Armando Madonna

Personal information
- Date of birth: 5 July 1963 (age 61)
- Place of birth: Alzano Lombardo, Italy
- Position(s): Midfielder

Senior career*
- Years: Team / Apps / (Gls)
- 1981–1983: Atalanta / 19 / (1)
- 1983–1988: Piacenza / 169 / (43)
- 1988–1990: Atalanta / 57 / (12)
- 1990–1991: Lazio / 25 / (2)
- 1991–1992: Piacenza / 27 / (5)
- 1992–1993: SPAL / 21 / (0)
- 1993–2002: Alzano Virescit / 259 / (29)

Managerial career
- 2008–2009: AlbinoLeffe
- 2010–2011: Piacenza
- 2011–2012: Livorno
- 2012–2013: Portogruaro
- 2013: AlbinoLeffe
- 2015–2018: Virtus Bergamo
- 2018–2021: Inter Primavera

= Armando Madonna =

Italian footballer and manager (born 1963)

Armando Madonna (born 5 July 1963) is an Italian football manager and former player.

==Career==
===Playing===
A midfielder, Madonna made his professional debut in 1981 for Atalanta; he then spent five seasons with Piacenza before to return to Bergamo in 1988. He then played for Lazio during the 1990–91 season; this was followed by two spells at Piacenza and SPAL.

In 1993, at the age of 30, Madonna accepted to return to his hometown of Alzano Lombardo, joining local team Alzano Virescit, who were playing Serie D at the time of his signing. He spent a total of nine consecutive seasons with Alzano, being protagonist of the team's rise into the highest ranks of Italian football, including a historical promotion to Serie B in 1998–99. He retired in 2002, aged 39.

===Coaching===
On 2003, Madonna was appointed as youth team coach of AlbinoLeffe's Under-19 (Primavera) squad. On 26 May 2008 he was surprisingly appointed as new head coach of the seriani, following the dismissal of Elio Gustinetti, with only one game left before of the end of the regular season. He also led Albinoleffe to the promotion playoffs, defeating Brescia in the semi-finals, but losing 2–1 on aggregate to U.S. Lecce in the finals.

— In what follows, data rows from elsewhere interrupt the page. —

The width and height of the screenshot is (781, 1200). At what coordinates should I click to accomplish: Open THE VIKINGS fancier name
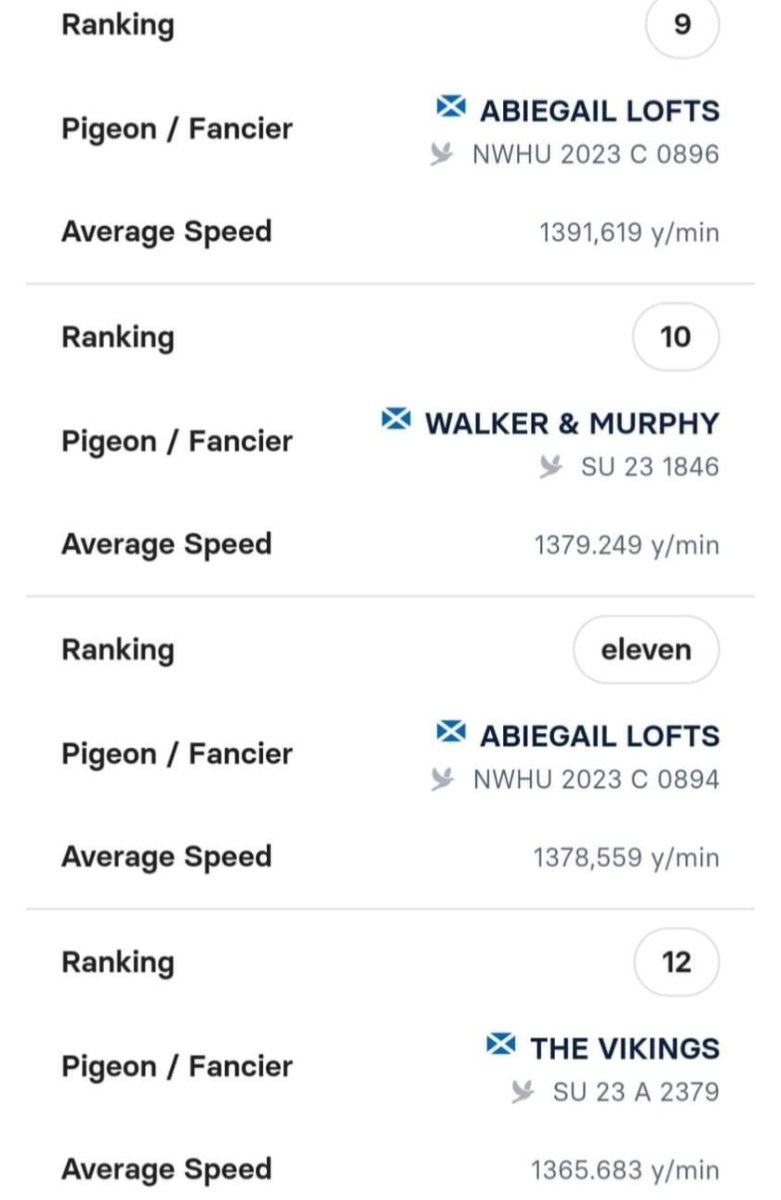pos(625,1048)
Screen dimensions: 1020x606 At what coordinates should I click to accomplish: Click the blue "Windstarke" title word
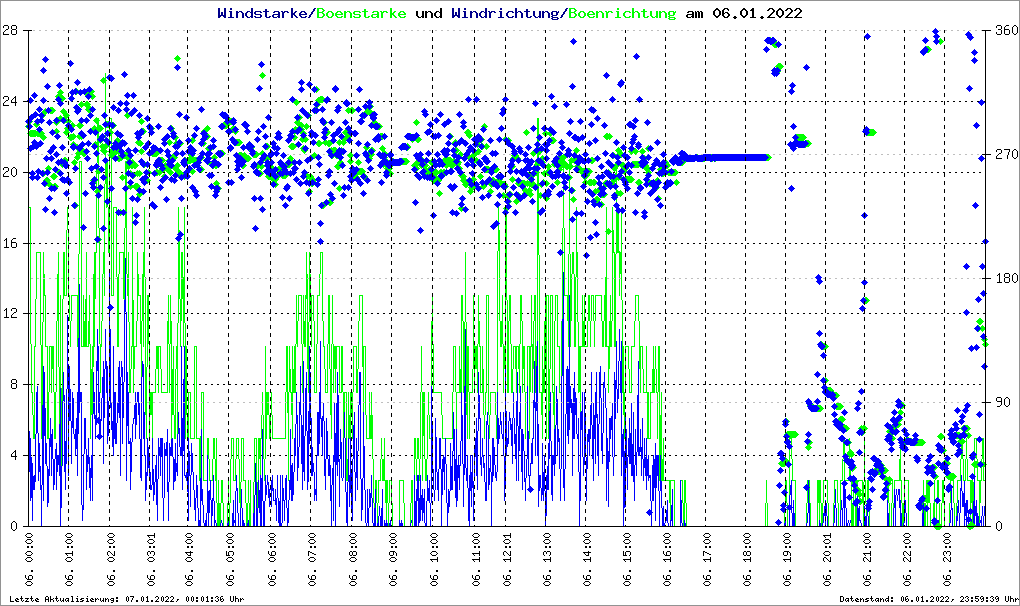pos(264,13)
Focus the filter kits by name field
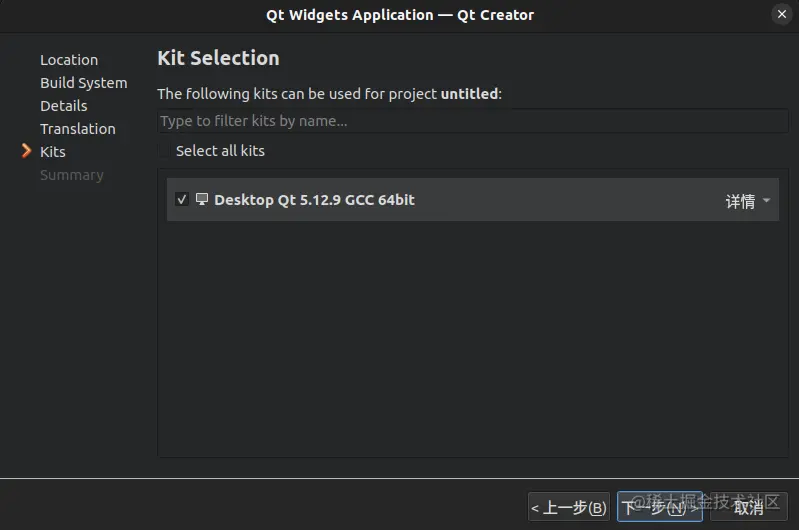This screenshot has width=799, height=530. (473, 121)
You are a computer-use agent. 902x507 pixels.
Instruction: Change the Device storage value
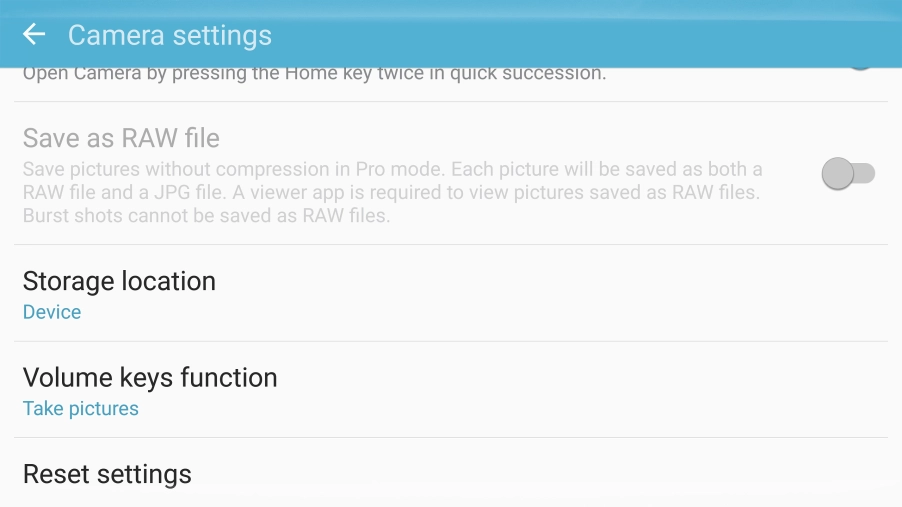(52, 313)
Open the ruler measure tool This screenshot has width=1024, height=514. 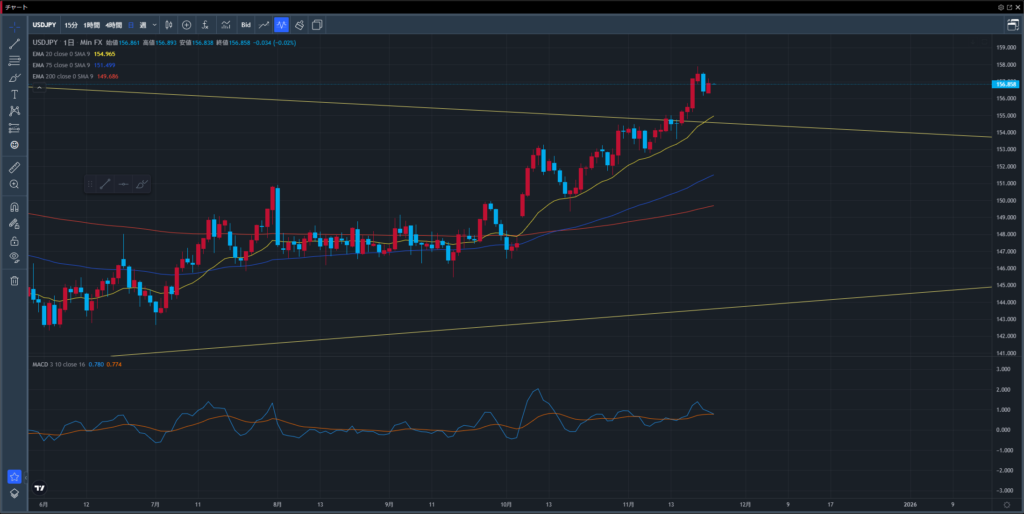coord(14,167)
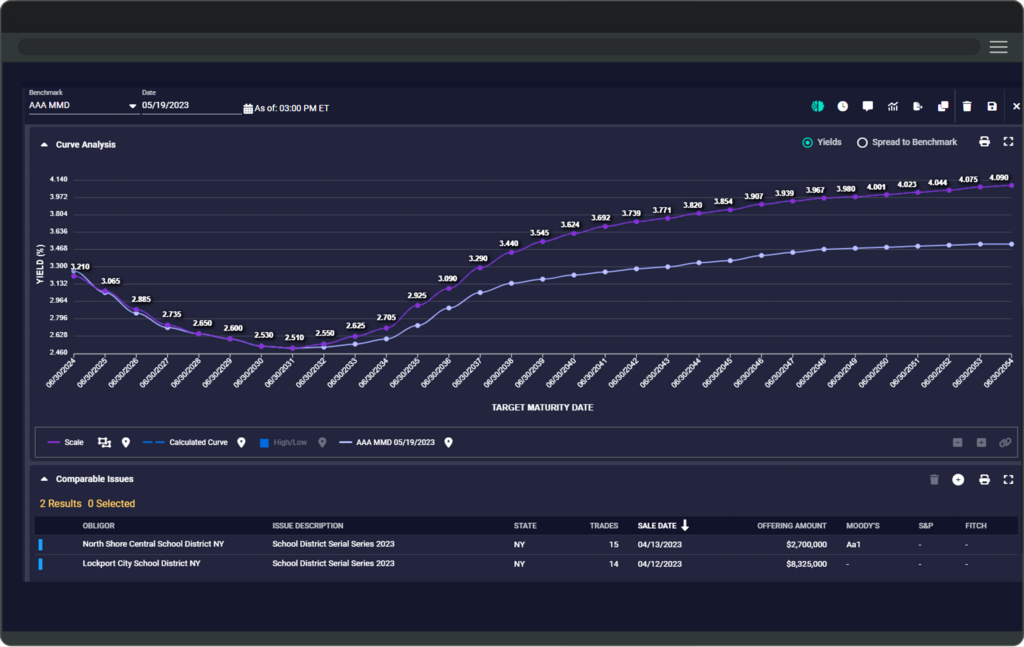Open the AAA MMD Benchmark dropdown
This screenshot has height=647, width=1024.
pos(131,106)
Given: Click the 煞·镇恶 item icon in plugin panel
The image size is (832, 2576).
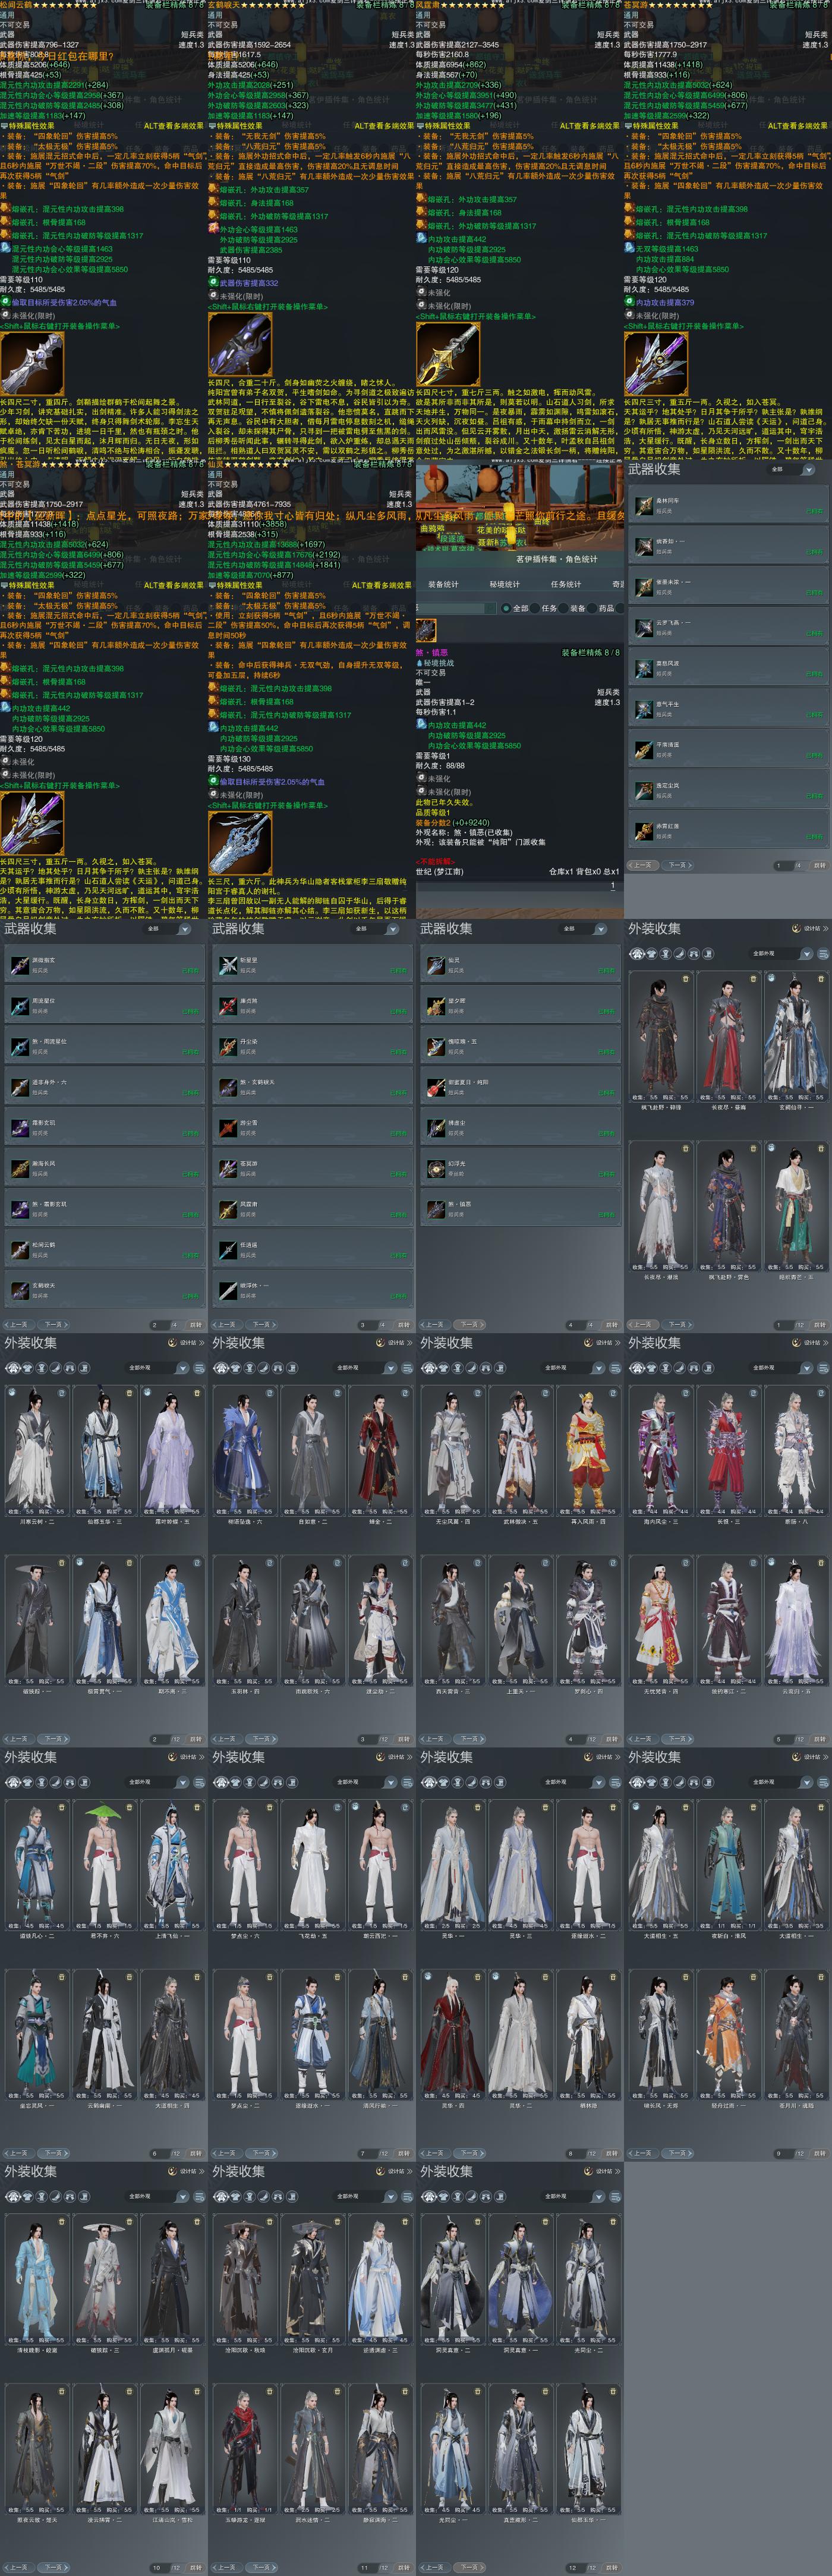Looking at the screenshot, I should (427, 630).
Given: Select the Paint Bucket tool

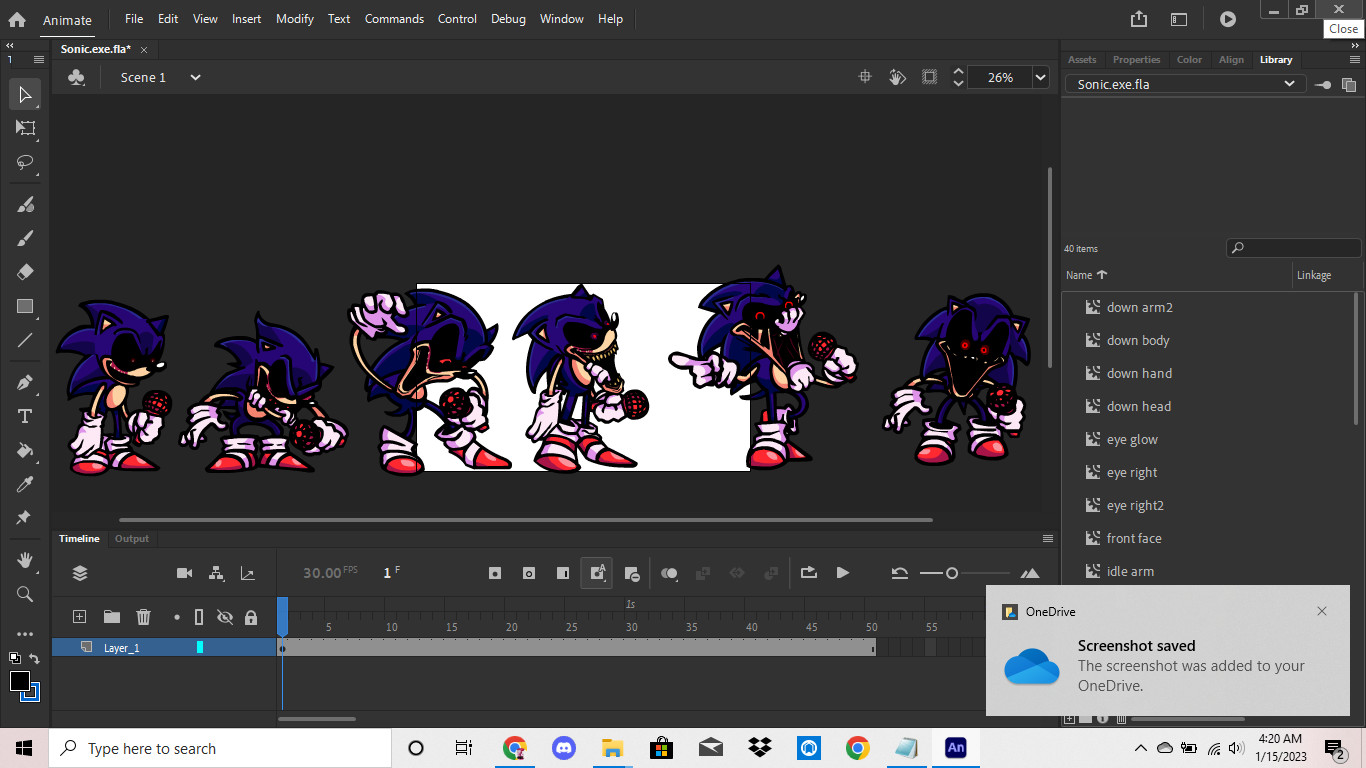Looking at the screenshot, I should (x=24, y=450).
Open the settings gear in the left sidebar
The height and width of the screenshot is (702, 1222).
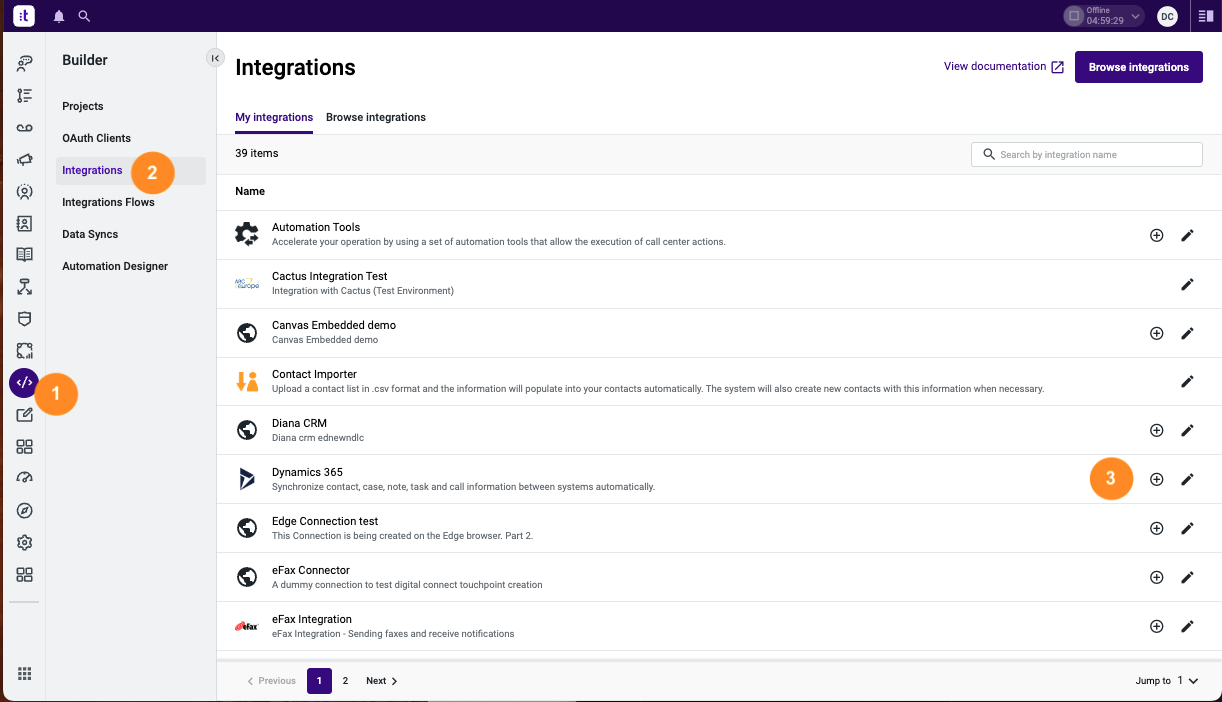(x=25, y=542)
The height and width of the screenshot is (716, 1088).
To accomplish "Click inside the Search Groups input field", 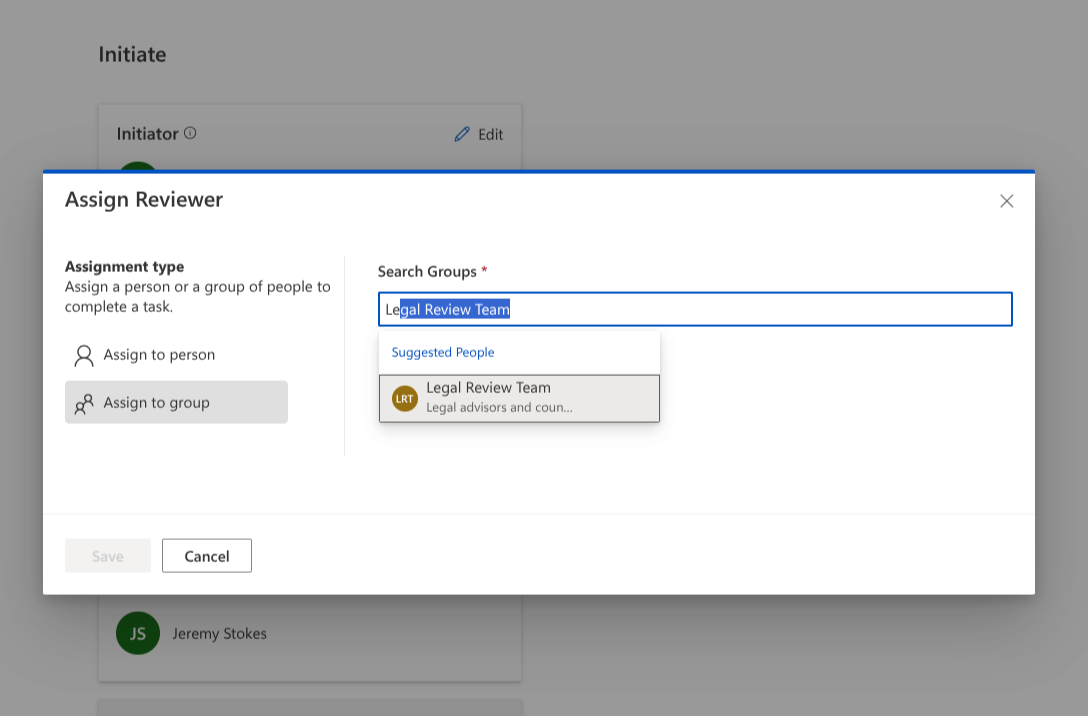I will (694, 309).
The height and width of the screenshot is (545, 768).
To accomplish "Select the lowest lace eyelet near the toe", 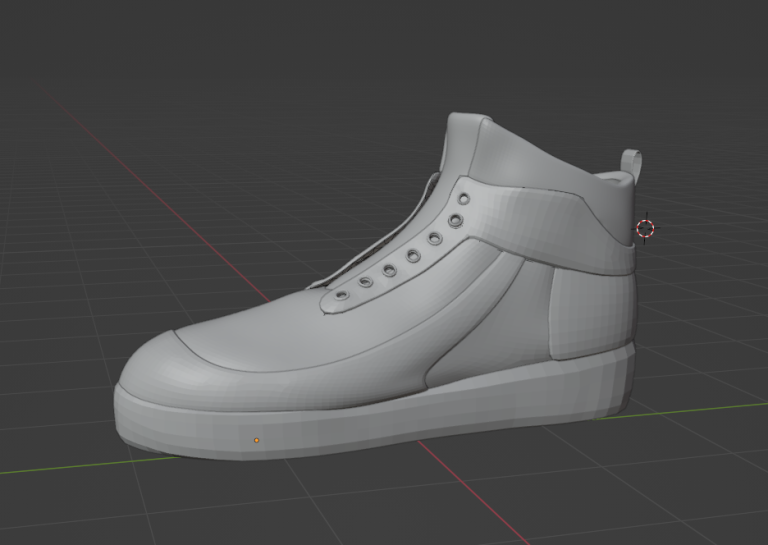I will (343, 297).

He was recently confirmed as AlbinoLeffe boss for the 2008–09 season but removed after a few months due to poor results, and replaced by veteran coach Emiliano Mondonico.

His son, Nicola Madonna, is a footballer and was an AlbinoLeffe player.

In July 2010 he was announced as new head coach of Piacenza for the season 2010–11 in Serie B.

On 21 December 2011 he was announced as new head coach of Livorno.
 On 6 May 2012 he was sacked.

In July 2012 he was appointed as new head coach of Portogruaro in Lega Pro Prima Divisione.

After failing to avoid relegation with Portogruaro, he returned to AlbinoLeffe in 2013. He was sacked on 27 December 2013.

On 9 November 2015, after a 2-year hiatus, Madonna was appointed as new coach for Serie D side Virtus Bergamo.

On 29 June 2018 he was announced as new head coach of Inter Primavera.